▶ [Task]:
Look through the lines below; wherever the word "left" appears, copy that line.

· · · · · · ·

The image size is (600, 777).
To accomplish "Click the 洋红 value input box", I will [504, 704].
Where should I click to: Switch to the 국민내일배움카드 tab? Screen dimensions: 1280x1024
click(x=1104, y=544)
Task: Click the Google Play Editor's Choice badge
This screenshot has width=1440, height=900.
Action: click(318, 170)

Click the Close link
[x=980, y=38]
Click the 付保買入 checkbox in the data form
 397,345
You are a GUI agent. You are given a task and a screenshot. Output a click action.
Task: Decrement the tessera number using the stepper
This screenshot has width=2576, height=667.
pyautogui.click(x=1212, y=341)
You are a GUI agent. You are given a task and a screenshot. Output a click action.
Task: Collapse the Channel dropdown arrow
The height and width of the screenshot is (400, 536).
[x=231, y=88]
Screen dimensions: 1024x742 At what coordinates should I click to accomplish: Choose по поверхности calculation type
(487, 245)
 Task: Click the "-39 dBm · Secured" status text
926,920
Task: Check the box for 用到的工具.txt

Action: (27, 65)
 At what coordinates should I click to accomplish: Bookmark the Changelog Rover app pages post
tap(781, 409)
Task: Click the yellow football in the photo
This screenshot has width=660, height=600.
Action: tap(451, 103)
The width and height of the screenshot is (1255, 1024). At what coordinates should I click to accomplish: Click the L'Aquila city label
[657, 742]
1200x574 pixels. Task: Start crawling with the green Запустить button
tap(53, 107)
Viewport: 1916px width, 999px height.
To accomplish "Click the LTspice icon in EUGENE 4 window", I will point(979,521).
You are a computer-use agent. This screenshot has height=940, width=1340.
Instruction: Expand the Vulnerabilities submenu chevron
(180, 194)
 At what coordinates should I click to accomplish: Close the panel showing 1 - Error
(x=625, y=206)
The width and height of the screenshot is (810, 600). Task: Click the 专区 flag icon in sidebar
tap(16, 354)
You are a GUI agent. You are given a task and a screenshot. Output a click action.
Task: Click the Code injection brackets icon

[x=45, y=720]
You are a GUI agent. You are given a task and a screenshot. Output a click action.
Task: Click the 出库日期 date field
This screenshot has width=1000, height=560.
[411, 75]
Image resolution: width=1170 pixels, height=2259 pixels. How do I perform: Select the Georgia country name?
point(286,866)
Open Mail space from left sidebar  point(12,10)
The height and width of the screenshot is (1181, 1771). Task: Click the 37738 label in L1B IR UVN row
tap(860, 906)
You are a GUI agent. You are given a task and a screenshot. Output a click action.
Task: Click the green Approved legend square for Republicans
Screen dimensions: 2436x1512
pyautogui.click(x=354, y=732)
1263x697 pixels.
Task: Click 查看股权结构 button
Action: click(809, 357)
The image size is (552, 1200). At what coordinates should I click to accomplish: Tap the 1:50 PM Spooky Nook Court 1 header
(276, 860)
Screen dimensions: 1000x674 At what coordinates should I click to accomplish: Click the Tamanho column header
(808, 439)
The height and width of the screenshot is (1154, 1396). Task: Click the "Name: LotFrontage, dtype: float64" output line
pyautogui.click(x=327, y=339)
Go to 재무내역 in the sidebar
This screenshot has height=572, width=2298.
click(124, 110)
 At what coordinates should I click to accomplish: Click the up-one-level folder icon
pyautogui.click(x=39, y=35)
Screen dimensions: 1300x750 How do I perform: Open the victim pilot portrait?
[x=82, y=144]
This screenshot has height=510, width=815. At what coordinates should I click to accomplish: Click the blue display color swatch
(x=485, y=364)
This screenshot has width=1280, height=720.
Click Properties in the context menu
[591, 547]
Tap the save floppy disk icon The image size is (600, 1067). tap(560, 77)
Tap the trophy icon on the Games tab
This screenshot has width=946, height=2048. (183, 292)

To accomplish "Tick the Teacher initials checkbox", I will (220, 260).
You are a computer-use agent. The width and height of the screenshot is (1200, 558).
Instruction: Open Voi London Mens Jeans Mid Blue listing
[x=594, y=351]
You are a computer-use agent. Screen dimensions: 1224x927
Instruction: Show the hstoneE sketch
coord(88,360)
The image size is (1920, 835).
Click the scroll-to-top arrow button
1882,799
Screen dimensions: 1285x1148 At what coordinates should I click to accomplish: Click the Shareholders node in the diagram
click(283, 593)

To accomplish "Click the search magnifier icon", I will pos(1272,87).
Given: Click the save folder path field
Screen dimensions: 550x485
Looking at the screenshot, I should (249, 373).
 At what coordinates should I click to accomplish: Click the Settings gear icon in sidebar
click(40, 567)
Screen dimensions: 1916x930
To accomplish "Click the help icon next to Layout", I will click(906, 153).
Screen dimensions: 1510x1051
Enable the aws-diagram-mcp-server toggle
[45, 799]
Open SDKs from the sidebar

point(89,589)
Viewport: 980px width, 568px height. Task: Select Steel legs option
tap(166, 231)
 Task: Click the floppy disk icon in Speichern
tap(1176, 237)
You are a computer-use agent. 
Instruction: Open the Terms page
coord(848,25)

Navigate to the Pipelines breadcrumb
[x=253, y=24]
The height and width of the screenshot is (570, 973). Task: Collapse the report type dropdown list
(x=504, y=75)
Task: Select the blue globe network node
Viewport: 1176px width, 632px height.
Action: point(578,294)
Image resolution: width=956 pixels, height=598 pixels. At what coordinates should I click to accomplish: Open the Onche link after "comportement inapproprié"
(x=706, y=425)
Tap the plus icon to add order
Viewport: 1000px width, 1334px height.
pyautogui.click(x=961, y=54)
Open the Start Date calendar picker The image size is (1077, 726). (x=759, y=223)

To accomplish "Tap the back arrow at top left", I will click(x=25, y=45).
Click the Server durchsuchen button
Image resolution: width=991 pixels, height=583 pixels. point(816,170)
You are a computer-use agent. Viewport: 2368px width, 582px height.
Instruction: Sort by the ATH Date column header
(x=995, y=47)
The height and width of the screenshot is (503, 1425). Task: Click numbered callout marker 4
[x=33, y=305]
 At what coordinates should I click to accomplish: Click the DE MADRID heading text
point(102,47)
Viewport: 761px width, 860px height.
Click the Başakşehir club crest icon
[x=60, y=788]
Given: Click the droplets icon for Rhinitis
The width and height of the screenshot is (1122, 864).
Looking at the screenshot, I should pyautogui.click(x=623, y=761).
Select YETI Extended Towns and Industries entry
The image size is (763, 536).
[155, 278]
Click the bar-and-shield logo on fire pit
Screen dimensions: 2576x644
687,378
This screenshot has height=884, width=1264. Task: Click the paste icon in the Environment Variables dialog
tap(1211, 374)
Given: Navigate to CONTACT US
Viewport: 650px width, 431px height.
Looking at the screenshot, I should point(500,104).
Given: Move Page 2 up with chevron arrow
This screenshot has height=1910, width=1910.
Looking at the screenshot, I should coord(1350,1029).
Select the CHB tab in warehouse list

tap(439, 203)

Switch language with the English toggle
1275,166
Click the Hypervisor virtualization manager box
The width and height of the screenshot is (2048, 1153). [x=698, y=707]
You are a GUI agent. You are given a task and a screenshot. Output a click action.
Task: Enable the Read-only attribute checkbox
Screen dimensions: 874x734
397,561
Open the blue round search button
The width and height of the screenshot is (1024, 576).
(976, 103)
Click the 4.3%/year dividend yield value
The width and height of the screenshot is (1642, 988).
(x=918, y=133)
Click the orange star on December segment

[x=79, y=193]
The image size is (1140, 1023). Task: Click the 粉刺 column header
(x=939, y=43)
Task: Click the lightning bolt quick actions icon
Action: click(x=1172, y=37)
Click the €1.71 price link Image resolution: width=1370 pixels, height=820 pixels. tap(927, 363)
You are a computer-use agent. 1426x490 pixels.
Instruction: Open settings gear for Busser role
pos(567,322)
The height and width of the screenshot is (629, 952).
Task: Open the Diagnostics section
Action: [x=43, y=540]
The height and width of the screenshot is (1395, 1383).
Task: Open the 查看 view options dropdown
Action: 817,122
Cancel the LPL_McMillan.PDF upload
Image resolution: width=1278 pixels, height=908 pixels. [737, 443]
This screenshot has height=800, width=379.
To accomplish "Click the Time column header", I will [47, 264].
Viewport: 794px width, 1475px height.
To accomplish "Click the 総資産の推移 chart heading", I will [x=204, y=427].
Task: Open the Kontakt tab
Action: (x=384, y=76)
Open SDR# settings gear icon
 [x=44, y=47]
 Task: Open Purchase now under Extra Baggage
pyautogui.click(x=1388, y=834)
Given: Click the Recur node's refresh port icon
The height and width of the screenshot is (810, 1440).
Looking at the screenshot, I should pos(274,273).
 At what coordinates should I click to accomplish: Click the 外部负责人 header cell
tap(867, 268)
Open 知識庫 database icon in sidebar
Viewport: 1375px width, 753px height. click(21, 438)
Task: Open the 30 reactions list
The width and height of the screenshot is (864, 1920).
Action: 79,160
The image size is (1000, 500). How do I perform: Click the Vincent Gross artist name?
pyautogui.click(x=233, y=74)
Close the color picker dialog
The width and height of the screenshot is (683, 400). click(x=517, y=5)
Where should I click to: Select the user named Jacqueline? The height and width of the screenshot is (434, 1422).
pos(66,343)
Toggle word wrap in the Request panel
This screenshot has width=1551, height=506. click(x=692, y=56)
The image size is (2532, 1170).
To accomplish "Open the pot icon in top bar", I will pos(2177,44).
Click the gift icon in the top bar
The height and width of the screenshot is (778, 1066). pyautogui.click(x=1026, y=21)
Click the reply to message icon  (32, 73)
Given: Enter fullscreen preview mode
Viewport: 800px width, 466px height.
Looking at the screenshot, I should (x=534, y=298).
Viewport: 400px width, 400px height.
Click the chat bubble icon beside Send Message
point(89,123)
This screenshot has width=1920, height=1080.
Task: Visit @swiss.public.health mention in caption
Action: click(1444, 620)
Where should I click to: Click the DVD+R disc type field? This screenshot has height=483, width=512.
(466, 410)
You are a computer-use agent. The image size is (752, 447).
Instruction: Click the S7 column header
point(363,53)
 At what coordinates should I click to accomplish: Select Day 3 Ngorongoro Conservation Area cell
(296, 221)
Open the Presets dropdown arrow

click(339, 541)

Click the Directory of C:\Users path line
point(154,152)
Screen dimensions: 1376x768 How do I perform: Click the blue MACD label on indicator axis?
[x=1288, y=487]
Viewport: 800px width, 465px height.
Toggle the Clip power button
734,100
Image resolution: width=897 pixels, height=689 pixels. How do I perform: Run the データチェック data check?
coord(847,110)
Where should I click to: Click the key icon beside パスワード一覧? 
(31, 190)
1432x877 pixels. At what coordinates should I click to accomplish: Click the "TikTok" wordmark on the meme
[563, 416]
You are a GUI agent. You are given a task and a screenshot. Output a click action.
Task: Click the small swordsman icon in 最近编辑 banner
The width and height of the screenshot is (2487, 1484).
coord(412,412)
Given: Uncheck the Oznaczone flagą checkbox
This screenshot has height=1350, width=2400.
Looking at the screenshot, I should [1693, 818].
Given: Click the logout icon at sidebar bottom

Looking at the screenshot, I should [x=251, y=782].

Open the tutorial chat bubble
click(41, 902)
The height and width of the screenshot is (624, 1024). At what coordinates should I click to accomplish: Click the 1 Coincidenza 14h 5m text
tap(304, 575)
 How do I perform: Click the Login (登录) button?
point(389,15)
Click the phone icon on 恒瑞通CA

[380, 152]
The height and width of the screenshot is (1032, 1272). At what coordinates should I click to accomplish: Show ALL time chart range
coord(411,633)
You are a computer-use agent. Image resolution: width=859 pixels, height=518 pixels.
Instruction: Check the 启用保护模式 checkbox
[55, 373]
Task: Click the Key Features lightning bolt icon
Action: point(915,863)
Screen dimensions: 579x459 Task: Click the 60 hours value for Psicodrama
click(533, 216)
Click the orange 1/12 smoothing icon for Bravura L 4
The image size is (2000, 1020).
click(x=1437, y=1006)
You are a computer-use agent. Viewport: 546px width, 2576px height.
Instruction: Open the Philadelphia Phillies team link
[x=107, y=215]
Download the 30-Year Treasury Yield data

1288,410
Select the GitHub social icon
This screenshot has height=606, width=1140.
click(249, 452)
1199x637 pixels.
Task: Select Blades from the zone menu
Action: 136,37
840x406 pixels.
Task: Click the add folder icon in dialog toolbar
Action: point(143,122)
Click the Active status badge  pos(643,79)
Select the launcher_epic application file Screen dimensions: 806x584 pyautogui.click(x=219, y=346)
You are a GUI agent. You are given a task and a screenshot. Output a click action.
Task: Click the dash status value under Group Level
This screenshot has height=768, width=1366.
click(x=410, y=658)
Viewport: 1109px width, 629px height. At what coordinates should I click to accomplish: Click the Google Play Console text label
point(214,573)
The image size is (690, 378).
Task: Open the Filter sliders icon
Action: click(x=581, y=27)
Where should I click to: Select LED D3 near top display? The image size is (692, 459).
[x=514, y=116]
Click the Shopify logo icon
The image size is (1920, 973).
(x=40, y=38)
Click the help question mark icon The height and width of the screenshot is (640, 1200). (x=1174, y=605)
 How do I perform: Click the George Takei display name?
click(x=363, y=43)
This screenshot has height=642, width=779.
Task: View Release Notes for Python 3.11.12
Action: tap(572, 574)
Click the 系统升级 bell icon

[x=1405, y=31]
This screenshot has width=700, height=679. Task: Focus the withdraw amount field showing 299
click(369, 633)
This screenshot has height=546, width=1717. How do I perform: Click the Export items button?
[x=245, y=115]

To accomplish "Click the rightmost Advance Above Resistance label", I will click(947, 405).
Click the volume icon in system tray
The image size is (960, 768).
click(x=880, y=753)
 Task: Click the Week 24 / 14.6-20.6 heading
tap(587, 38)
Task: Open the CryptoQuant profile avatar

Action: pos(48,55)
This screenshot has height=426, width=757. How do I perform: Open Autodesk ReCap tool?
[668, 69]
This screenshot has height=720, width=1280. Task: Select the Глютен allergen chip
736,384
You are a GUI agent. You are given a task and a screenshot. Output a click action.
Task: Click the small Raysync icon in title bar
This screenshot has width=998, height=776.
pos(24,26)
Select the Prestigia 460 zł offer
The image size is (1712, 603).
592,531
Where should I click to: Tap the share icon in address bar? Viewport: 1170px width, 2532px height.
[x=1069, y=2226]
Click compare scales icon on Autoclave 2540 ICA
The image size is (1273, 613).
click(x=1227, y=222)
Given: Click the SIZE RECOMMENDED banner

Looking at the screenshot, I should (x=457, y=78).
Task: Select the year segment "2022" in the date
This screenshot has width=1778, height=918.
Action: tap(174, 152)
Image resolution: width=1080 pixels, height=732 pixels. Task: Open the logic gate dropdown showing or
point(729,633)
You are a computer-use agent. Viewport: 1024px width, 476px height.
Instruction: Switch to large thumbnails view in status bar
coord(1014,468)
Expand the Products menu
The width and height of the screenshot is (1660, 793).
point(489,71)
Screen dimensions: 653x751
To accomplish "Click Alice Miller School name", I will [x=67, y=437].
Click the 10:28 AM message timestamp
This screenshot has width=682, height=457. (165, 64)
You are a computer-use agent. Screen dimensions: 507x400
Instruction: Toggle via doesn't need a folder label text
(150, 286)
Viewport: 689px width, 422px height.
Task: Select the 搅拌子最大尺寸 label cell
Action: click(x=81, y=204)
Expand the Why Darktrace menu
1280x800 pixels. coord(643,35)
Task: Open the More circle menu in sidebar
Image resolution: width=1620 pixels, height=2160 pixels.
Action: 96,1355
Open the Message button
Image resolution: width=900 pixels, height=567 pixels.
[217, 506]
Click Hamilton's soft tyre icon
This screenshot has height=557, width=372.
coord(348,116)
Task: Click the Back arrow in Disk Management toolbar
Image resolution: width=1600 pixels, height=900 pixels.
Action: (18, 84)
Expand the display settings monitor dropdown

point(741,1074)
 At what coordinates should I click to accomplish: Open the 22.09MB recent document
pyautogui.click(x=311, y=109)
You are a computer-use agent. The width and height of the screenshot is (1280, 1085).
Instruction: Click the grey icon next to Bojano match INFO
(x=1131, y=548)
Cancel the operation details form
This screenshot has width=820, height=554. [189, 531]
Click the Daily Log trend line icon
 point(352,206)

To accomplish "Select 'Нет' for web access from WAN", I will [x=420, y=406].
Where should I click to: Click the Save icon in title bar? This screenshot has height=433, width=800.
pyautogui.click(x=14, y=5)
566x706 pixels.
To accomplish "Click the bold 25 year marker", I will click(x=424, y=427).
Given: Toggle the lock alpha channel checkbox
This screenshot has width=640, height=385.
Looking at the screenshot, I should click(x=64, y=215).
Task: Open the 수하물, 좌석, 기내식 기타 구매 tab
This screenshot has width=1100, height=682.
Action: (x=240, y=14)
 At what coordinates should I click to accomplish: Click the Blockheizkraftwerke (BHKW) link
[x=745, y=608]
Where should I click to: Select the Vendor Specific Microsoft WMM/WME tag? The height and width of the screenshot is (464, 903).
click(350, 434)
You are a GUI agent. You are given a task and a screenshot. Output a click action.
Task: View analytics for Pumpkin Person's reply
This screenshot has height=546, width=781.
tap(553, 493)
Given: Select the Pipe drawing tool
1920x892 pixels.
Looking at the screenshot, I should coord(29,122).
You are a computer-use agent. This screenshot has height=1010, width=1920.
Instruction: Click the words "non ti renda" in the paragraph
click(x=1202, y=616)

· · · · · · ·

▶ [Answer to this task]:
Open Mail space from left sidebar  point(12,10)
To accomplish "Tap the back arrow at top left", I will click(x=25, y=45).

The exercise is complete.